Ather’s volumes have experienced a CAGR of 77% from FY22 to FY25, and it reported an improvement in the EBITDA margin from -64% to -26%.
HSBC pointed out that Ather, without a production-linked incentive (PLI) subsidy, achieved a 19% adjusted gross margin in FY25, although its EBITDA margin was -26% because of reduced volumes.
The brokerage firm anticipates a compound annual growth rate (CAGR) of 47% for revenues from FY25 to FY28 and expects EBITDA to reach breakeven by the fourth quarter of FY27.
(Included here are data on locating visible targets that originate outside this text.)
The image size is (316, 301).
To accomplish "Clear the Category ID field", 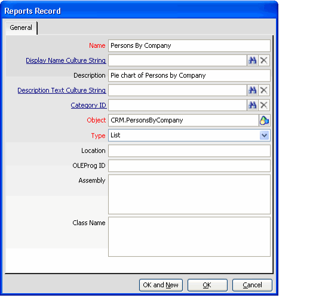I will [264, 105].
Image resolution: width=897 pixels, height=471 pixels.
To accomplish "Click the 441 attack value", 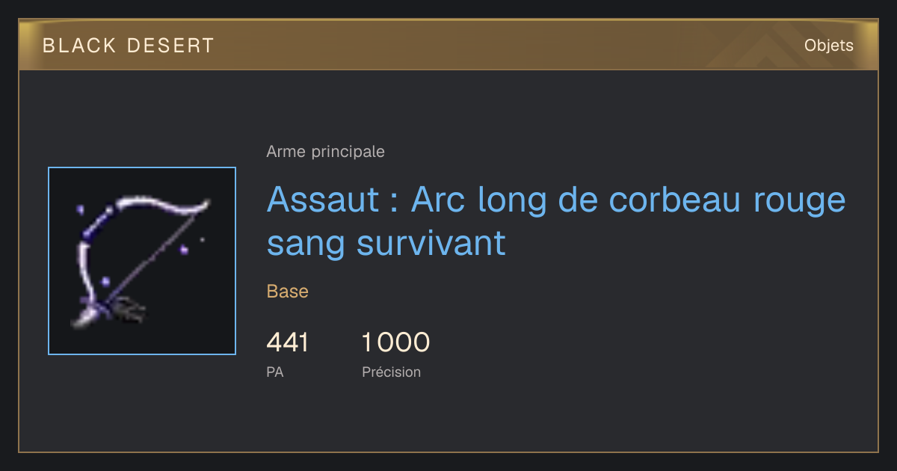I will click(288, 342).
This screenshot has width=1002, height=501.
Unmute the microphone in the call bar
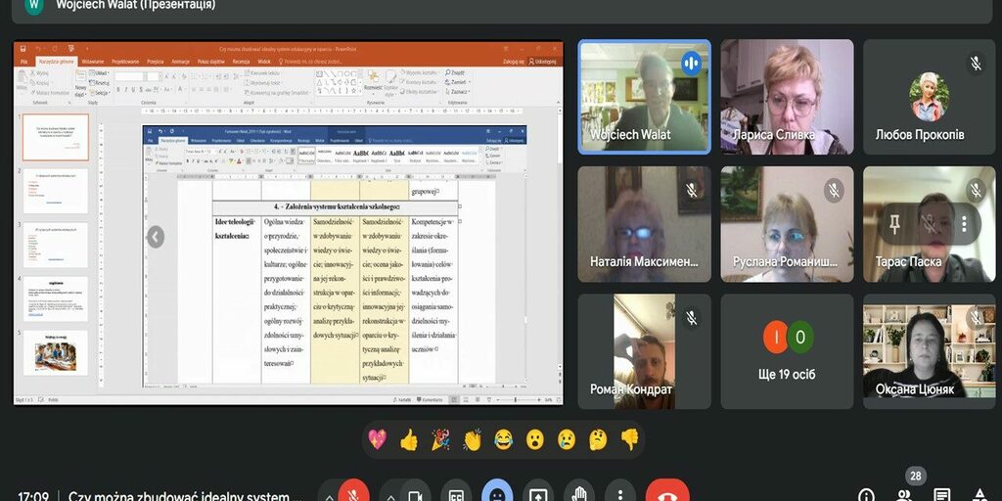(x=353, y=494)
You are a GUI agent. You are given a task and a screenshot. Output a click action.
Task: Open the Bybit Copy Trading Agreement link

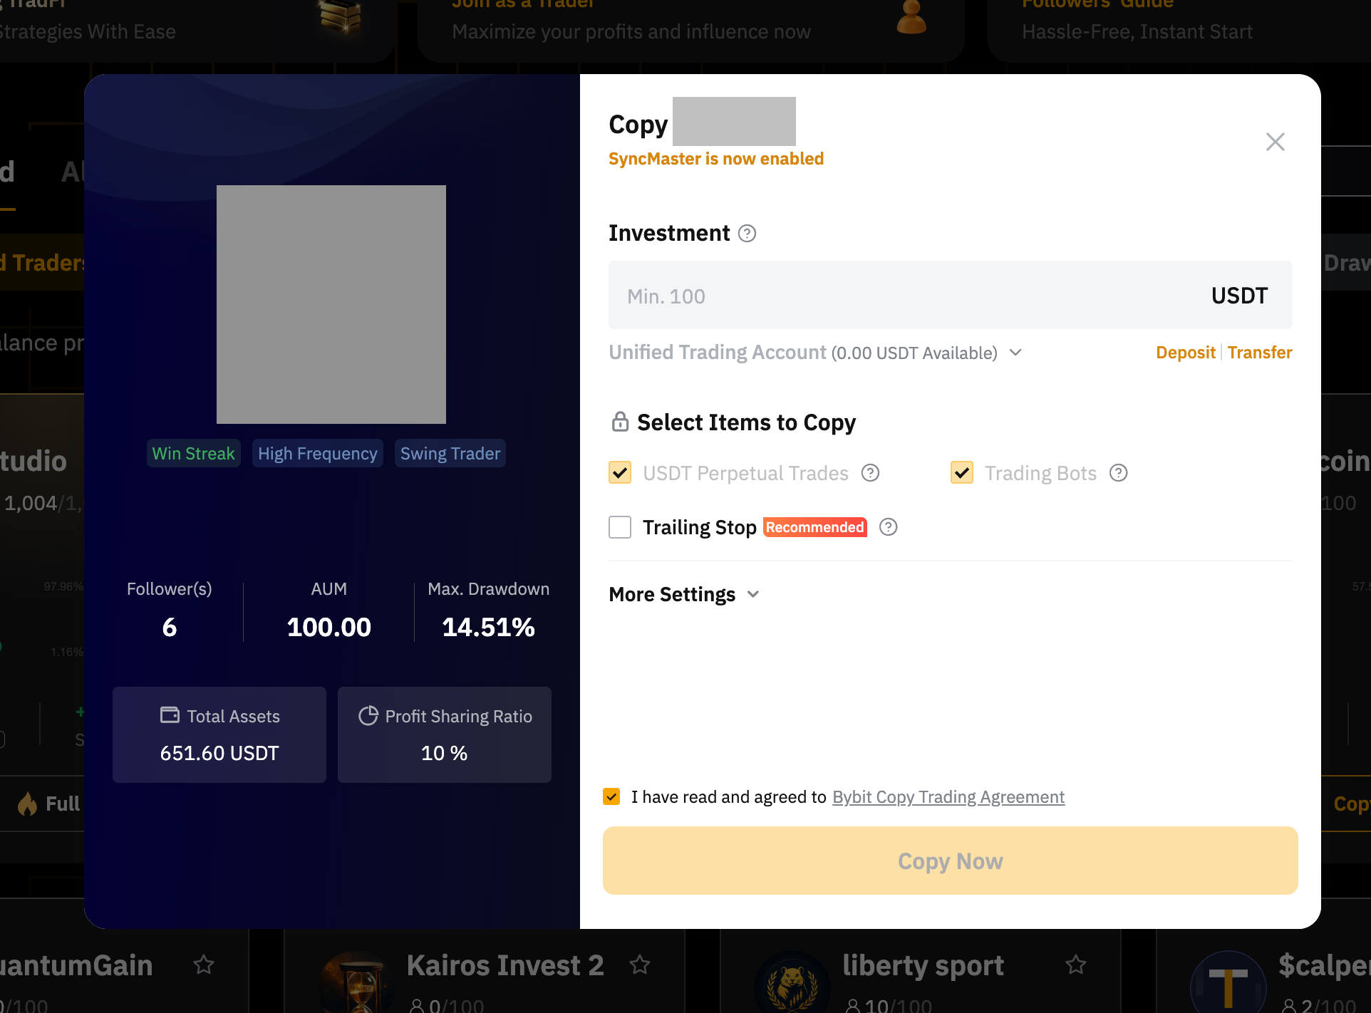click(x=948, y=797)
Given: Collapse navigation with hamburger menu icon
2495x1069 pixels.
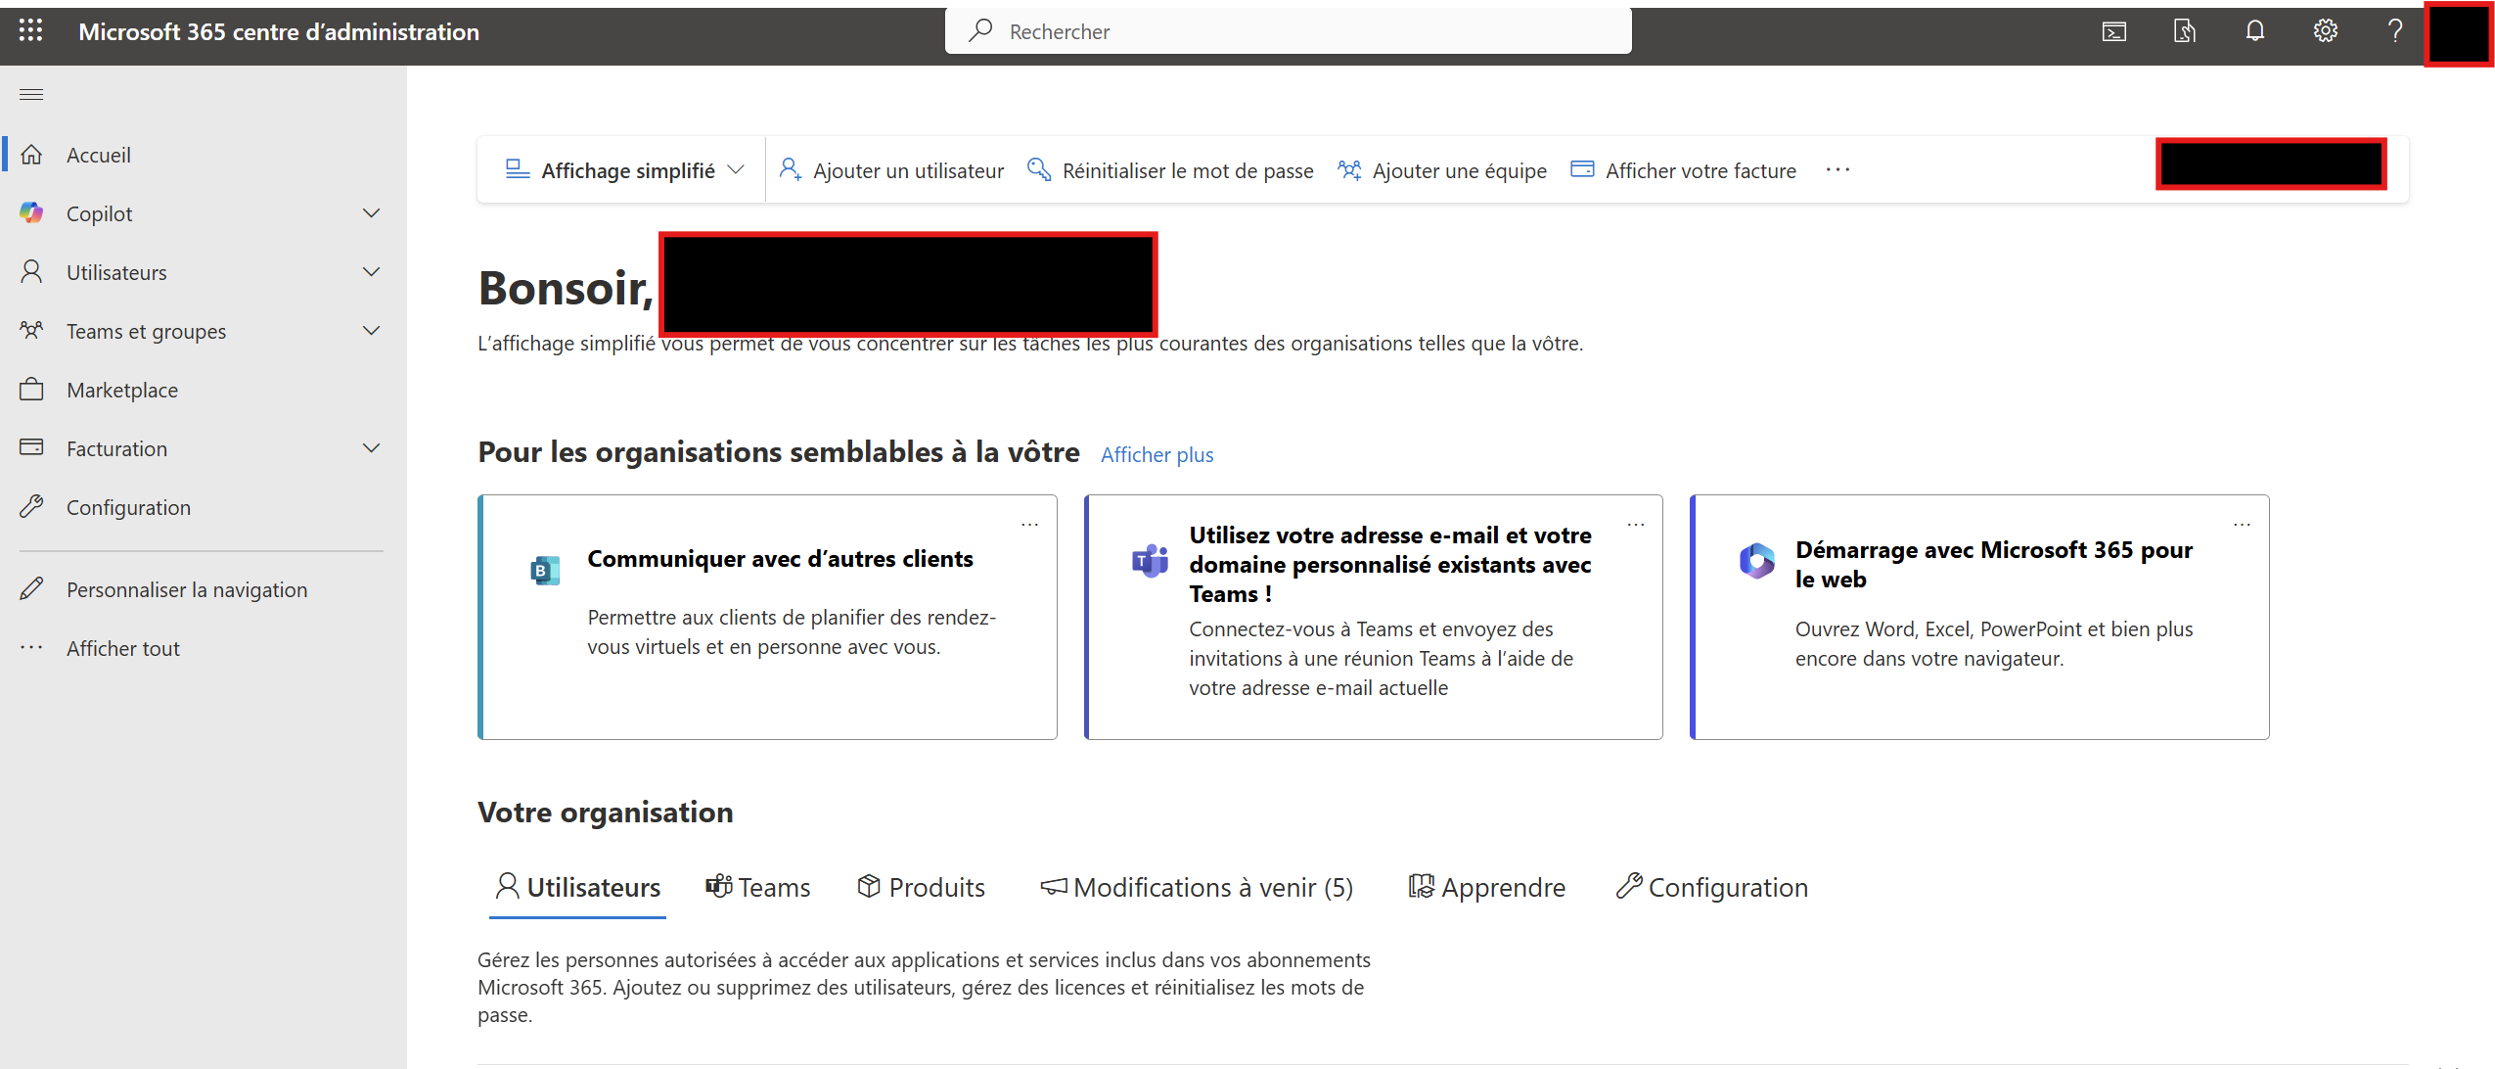Looking at the screenshot, I should [x=31, y=94].
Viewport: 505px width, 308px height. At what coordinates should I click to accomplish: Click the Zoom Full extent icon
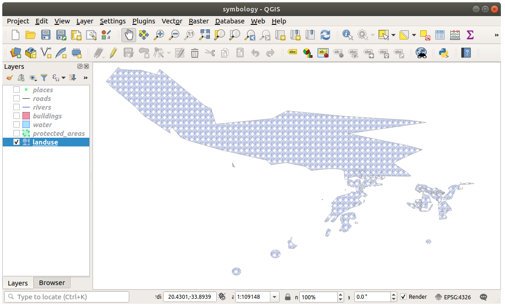coord(204,35)
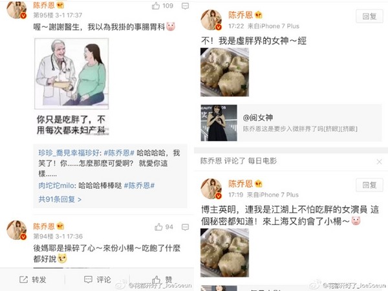This screenshot has width=388, height=291.
Task: Expand 共91条回复 to see all replies
Action: coord(60,199)
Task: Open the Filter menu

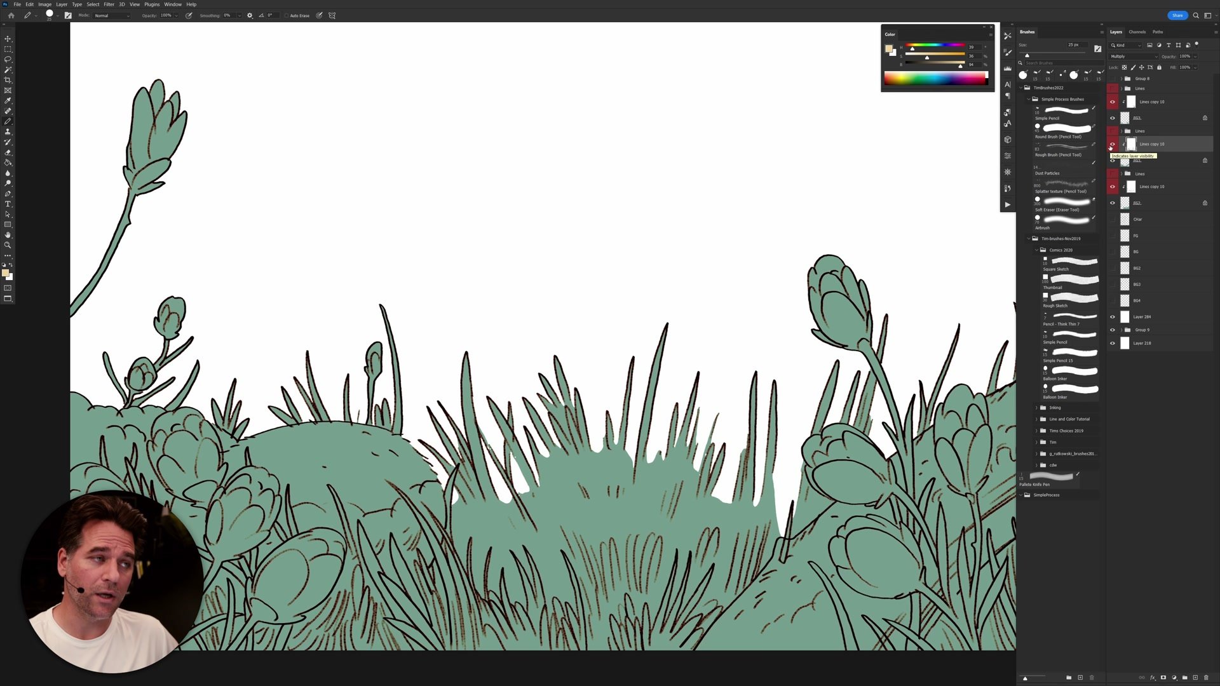Action: click(109, 4)
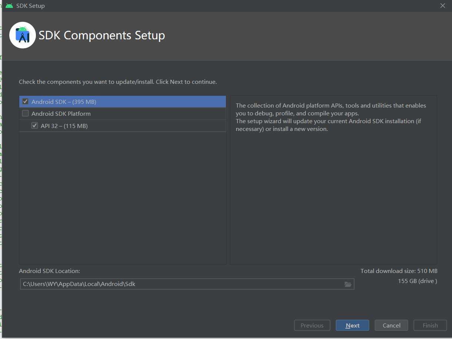Click the Android Studio logo in the header
This screenshot has height=339, width=452.
tap(22, 35)
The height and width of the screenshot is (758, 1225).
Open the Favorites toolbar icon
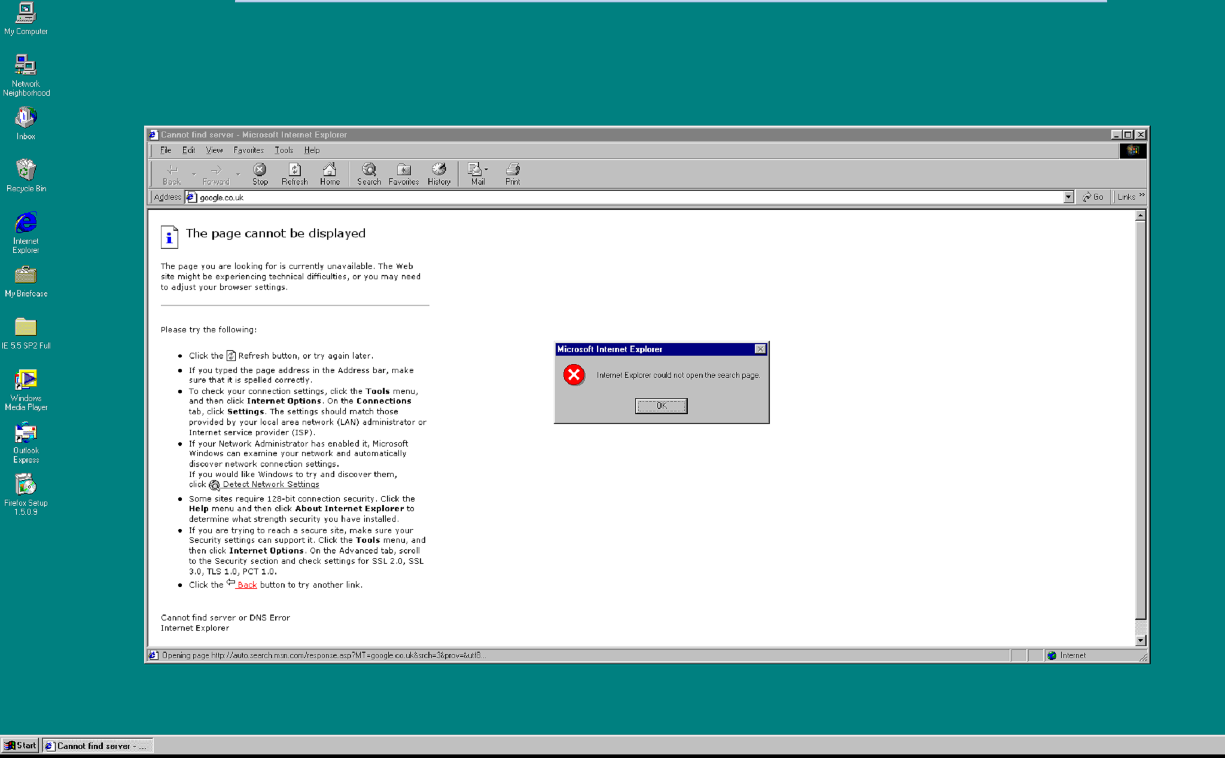coord(404,174)
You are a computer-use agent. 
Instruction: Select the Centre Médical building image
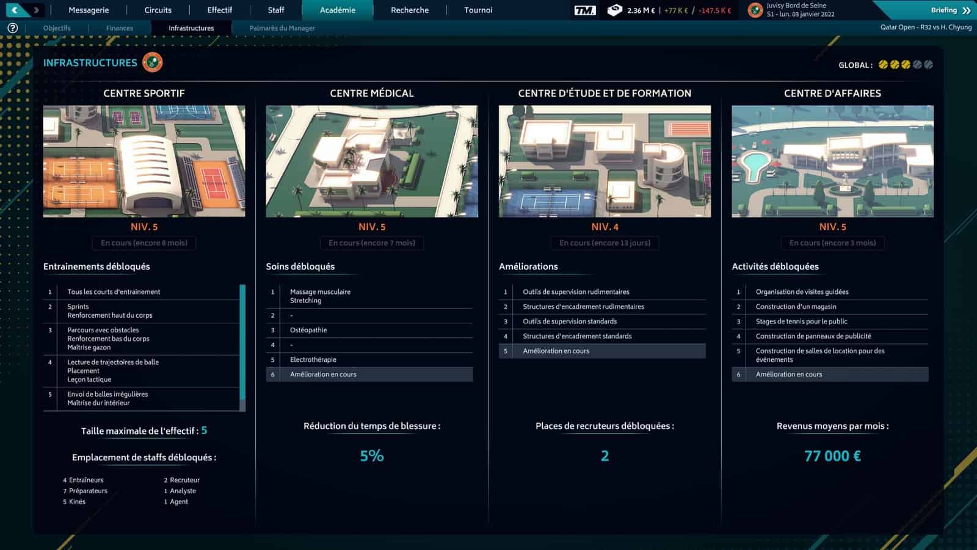click(x=372, y=161)
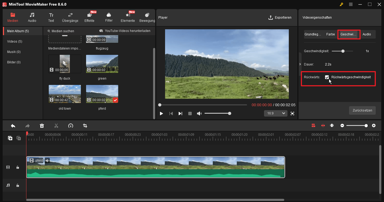Delete the selected clip with the trash icon
The image size is (384, 202).
(42, 125)
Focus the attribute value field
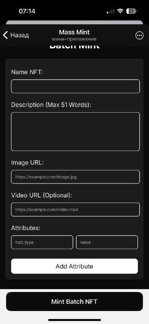This screenshot has height=324, width=149. 107,242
“For FY28, our projections indicate a gross margin of 28% and an EBITDA margin of approximately 4%, with the monthly volume run rate expected to reach around 45,000, an increase from the current figure of about 14,000. It noted that the first phase of the company’s new plant in Maharashtra, which has a capacity of 500,000, will be ready to handle additional volumes by that time.
It should be noted that in the EV market, automotive giants TVS Motor and Bajaj Auto continued to dominate in June, with their monthly vehicle registrations remaining above 20K.
In June, total EV sales in India experienced a decline of approximately 7% compared to May, and this decrease was also evident in the sales volume of electric two-wheelers.
The brokerage report indicates that the e2W penetration rate has been stable at approximately 5-7% over the past two years.
“Based on the diffusion of innovation model, which explains the spread of new ideas and technologies through cultures, we now expect e2W penetration to reach around 20% by FY30,” the report stated.
In June, Ather’s sales of electric two-wheeled vehicles reached 13,617.